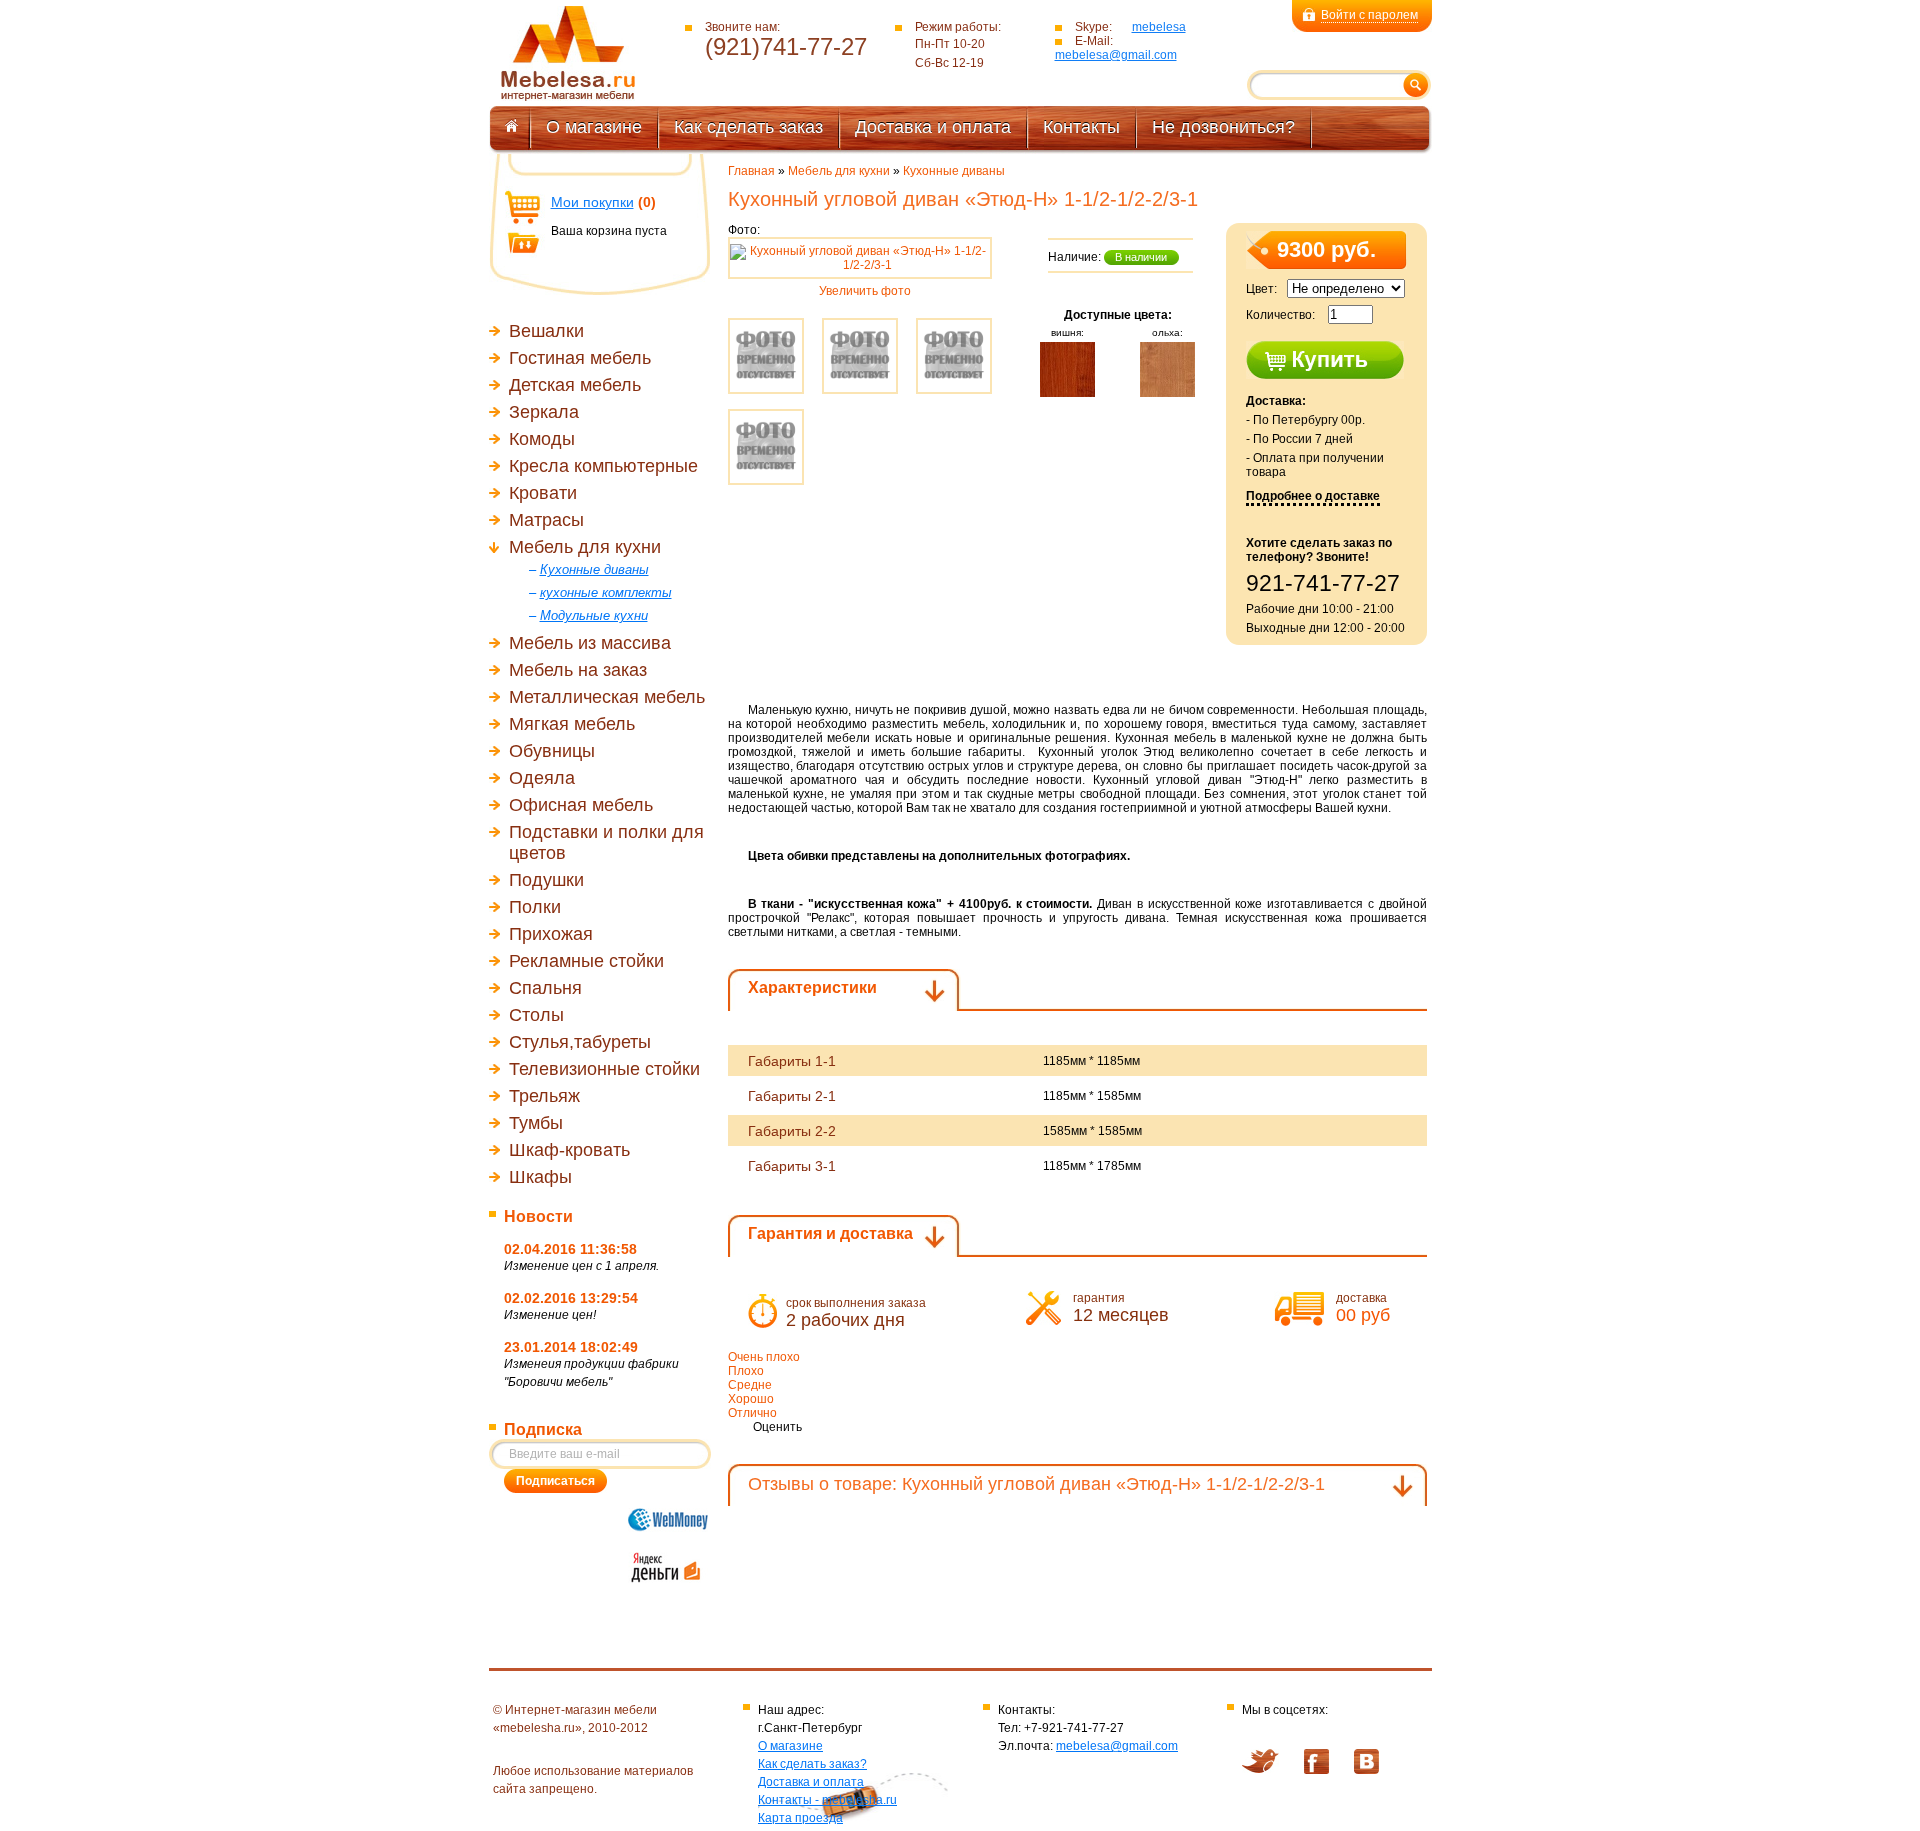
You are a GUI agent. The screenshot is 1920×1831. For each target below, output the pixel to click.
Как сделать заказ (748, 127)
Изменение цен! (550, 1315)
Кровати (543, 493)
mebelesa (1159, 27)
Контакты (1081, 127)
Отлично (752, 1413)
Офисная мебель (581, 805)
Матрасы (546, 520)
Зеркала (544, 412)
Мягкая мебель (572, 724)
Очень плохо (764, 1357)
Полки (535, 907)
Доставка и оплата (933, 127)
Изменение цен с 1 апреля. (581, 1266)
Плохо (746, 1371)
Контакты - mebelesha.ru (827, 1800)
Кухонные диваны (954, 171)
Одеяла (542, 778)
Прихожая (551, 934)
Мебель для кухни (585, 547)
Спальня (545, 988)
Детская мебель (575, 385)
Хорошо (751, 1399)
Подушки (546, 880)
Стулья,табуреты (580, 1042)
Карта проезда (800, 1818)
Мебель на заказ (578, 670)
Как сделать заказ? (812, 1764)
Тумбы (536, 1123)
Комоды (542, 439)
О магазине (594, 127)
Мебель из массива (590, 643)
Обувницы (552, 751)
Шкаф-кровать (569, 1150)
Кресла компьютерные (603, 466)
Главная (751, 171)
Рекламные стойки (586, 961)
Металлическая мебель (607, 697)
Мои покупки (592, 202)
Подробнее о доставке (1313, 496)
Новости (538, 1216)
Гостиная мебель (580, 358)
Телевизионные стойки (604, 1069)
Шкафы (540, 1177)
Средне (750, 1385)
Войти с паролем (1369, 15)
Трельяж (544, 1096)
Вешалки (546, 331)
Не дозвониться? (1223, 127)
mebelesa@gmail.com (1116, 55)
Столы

Work order
Without copying any picture, repeat the full listing above word for word.

Worked solution
You are a GUI agent. The screenshot is 1920×1831. For each target below, output the pixel to click.
Как сделать заказ (748, 127)
Изменение цен! (550, 1315)
Кровати (543, 493)
mebelesa (1159, 27)
Контакты (1081, 127)
Отлично (752, 1413)
Офисная мебель (581, 805)
Матрасы (546, 520)
Зеркала (544, 412)
Мягкая мебель (572, 724)
Очень плохо (764, 1357)
Полки (535, 907)
Доставка и оплата (933, 127)
Изменение цен с 1 апреля. (581, 1266)
Плохо (746, 1371)
Контакты - mebelesha.ru (827, 1800)
Кухонные диваны (954, 171)
Одеяла (542, 778)
Прихожая (551, 934)
Мебель для кухни (585, 547)
Спальня (545, 988)
Детская мебель (575, 385)
Хорошо (751, 1399)
Подушки (546, 880)
Стулья,табуреты (580, 1042)
Карта проезда (800, 1818)
Мебель на заказ (578, 670)
Как сделать заказ? (812, 1764)
Тумбы (536, 1123)
Комоды (542, 439)
О магазине (594, 127)
Мебель из массива (590, 643)
Обувницы (552, 751)
Шкаф-кровать (569, 1150)
Кресла компьютерные (603, 466)
Главная (751, 171)
Рекламные стойки (586, 961)
Металлическая мебель (607, 697)
Мои покупки (592, 202)
Подробнее о доставке (1313, 496)
Новости (538, 1216)
Гостиная мебель (580, 358)
Телевизионные стойки (604, 1069)
Шкафы (540, 1177)
Средне (750, 1385)
Войти с паролем (1369, 15)
Трельяж (544, 1096)
Вешалки (546, 331)
Не дозвониться? (1223, 127)
mebelesa@gmail.com (1116, 55)
Столы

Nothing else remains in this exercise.